__What you need to do__: Format the rows below as a Markdown table with two columns, Number and Text, listing each row's position and its wording and leaving out any blank rows.
* BEGIN *
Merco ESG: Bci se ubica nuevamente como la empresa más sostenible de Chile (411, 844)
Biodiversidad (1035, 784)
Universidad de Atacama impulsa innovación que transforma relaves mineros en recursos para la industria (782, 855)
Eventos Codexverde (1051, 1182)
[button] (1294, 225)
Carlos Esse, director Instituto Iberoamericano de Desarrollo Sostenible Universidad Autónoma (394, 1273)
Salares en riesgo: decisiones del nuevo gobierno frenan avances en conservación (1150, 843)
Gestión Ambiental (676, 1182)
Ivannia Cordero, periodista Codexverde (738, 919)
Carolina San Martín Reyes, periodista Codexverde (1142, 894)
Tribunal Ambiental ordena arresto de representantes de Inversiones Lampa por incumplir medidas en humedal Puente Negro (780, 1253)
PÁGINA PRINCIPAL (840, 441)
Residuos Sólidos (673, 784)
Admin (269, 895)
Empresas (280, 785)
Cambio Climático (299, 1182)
* END *
__Response to the exercise__:
| Number | Text |
|---|---|
| 1 | Merco ESG: Bci se ubica nuevamente como la empresa más sostenible de Chile (411, 844) |
| 2 | Biodiversidad (1035, 784) |
| 3 | Universidad de Atacama impulsa innovación que transforma relaves mineros en recursos para la industria (782, 855) |
| 4 | Eventos Codexverde (1051, 1182) |
| 5 | [button] (1294, 225) |
| 6 | Carlos Esse, director Instituto Iberoamericano de Desarrollo Sostenible Universidad Autónoma (394, 1273) |
| 7 | Salares en riesgo: decisiones del nuevo gobierno frenan avances en conservación (1150, 843) |
| 8 | Gestión Ambiental (676, 1182) |
| 9 | Ivannia Cordero, periodista Codexverde (738, 919) |
| 10 | Carolina San Martín Reyes, periodista Codexverde (1142, 894) |
| 11 | Tribunal Ambiental ordena arresto de representantes de Inversiones Lampa por incumplir medidas en humedal Puente Negro (780, 1253) |
| 12 | PÁGINA PRINCIPAL (840, 441) |
| 13 | Residuos Sólidos (673, 784) |
| 14 | Admin (269, 895) |
| 15 | Empresas (280, 785) |
| 16 | Cambio Climático (299, 1182) |